--- start ---

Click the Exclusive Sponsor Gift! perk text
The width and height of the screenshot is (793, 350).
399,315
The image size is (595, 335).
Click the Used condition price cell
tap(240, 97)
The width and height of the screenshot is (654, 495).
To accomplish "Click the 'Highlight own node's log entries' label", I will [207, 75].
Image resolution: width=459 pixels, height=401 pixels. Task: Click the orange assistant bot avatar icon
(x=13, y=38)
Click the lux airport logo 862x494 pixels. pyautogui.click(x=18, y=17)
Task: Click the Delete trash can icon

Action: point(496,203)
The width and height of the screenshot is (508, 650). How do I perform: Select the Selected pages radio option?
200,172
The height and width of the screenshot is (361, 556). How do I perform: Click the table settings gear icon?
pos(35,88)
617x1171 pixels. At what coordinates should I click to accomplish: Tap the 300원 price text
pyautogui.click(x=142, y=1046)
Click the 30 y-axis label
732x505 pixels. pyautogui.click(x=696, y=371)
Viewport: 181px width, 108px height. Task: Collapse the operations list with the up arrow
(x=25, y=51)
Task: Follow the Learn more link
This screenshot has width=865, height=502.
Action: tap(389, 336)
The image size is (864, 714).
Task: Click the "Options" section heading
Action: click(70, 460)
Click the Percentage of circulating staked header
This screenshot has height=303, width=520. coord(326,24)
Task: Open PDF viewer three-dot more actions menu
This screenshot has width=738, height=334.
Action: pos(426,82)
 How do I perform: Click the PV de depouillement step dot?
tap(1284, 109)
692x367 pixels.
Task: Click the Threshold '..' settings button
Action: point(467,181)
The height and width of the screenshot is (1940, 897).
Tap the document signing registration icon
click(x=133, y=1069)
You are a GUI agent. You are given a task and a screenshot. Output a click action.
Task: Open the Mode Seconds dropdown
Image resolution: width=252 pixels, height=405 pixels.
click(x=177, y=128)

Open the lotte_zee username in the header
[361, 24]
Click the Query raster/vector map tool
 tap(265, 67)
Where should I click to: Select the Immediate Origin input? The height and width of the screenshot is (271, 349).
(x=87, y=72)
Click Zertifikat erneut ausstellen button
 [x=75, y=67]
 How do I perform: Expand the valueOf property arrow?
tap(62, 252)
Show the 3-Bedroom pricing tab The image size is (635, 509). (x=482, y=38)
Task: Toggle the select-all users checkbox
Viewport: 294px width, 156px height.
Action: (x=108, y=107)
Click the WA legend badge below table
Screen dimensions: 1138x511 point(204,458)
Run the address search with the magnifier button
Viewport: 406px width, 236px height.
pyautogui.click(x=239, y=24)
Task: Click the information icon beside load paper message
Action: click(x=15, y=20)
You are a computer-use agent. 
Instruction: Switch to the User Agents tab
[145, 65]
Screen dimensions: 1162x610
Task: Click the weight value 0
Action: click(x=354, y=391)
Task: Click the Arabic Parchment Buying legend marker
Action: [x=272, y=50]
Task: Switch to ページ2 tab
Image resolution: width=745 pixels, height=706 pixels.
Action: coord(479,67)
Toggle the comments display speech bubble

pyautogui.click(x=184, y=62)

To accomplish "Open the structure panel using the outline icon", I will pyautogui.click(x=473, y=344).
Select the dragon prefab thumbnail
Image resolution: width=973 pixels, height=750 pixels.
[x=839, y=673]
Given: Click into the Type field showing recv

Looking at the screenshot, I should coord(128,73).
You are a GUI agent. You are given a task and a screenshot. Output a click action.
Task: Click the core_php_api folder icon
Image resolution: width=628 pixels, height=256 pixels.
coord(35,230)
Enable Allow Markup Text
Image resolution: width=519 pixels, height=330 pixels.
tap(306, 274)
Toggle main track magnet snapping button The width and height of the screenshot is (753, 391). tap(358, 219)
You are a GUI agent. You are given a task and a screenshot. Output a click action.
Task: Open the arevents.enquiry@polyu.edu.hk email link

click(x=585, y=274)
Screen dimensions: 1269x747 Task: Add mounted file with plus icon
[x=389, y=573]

--- end ---

- _Given request_
Please list every line of the items above that contains the word "table", treating uppercase and lowercase letters as different.

- _Result for this exercise_
The height and width of the screenshot is (361, 556). How do I perform: Click the table settings gear icon?
Click the WA legend badge below table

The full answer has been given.